Chucuito
"Inca Uyu : un enclos muraillé plein de phallus en pierre, à dix-sept kilomètres de Puno, sans visiteurs sinon moi et un gardien assoupi."
Le taxi collectif depuis Puno jusqu’à Chucuito prend vingt minutes et coûte presque rien, ce qui explique peut-être pourquoi la ville passe inaperçue — elle n’exige pas d’engagement, et les choses qui n’exigent pas d’engagement ont tendance à ne pas recevoir l’engagement qu’elles méritent. J’y suis allé parce que quelqu’un à Puno me l’a dit, ce qui est le meilleur conseil de voyage possible. Chucuito fut autrefois la capitale administrative de tout le district lacustre sous le système colonial espagnol, ce qui explique les deux places, l’échelle de ses églises et une certaine dignité résiduelle que les plus petites villes lacustres ne portent pas toujours.

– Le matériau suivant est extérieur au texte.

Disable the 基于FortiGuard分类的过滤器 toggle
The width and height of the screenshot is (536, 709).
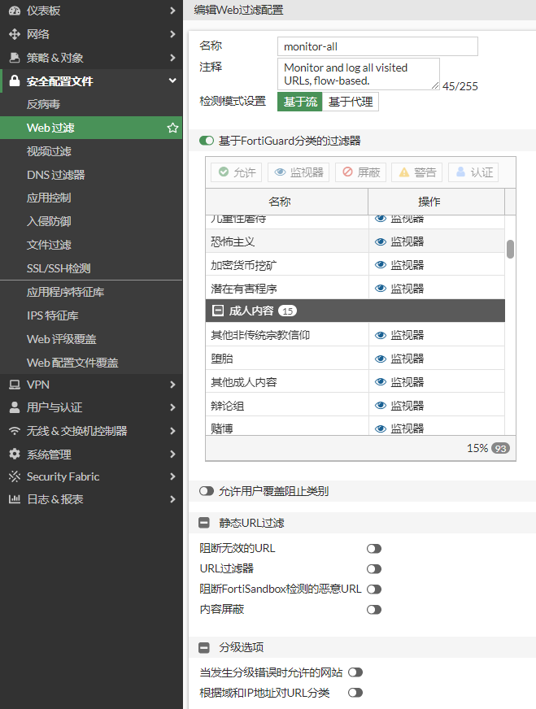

La place inférieure abrite l’église de Santo Domingo, ses arches en pierre encadrant une vue qui encadre la même vue depuis le XVIe siècle : un flanc de colline en terrasse, le lac au-delà, et le ciel de l’altiplano au-dessus de tout. La place supérieure a La Asunción — plus simple, plus ancienne, avec un portail en pierre sculptée usé jusqu’à l’abstraction. Les deux églises sont catholiques à la façon dont les églises de haute terre péruviennes sont catholiques : officiellement, complètement, et avec une couche de cosmologie plus ancienne qui transparaît par les bords, dans les motifs animaux des corniches et les angles sous lesquels certaines figures de saints sont tournées.

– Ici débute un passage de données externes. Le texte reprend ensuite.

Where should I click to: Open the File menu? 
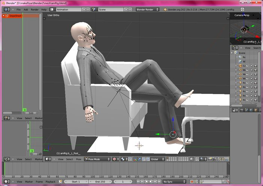18,9
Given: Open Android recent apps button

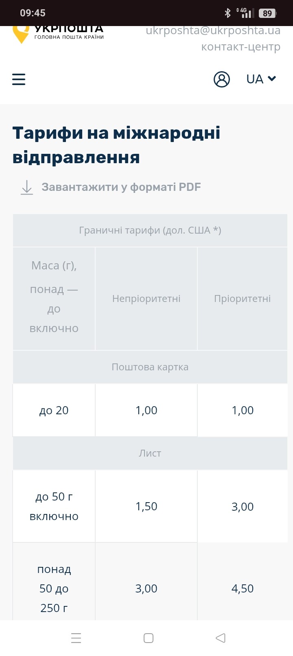Looking at the screenshot, I should pyautogui.click(x=76, y=638).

Inca Uyu est le site qui distingue Chucuito des autres villes coloniales sur la route du lac. Un enclos muraillé à courte distance à pied de la place supérieure, il contient une collection de phallus en pierre sculptée dressés dans la terre, certains d’un mètre ou plus de hauteur, que les archéologues ont diversement décrits comme temple de la fertilité, lieu de rituel agricole et — par une minorité — comme des pierres de l’époque coloniale d’origine incertaine. Le consensus académique actuel penche vers une origine précolombienne authentique. Quelle que soit leur histoire, le gardien qui m’a laissé entrer et s’est immédiatement rendormi contre le mur semblait totalement indifférent à l’ambiguïté.
Le cadre du site, avec le lac visible en dessous et les pentes en terrasse au-dessus, lui confère une intensité tranquille que les sites archéologiques plus fréquentés n’atteignent pas toujours. J’étais le seul visiteur pendant l’heure que j’y ai passée, ce qui explique en partie pourquoi Chucuito fonctionne comme expérience — il a la substance archéologique d’un site significatif et l’atmosphère d’un endroit que vous seul connaissez, parce qu’à onze heures un mardi de mai, c’est effectivement vrai.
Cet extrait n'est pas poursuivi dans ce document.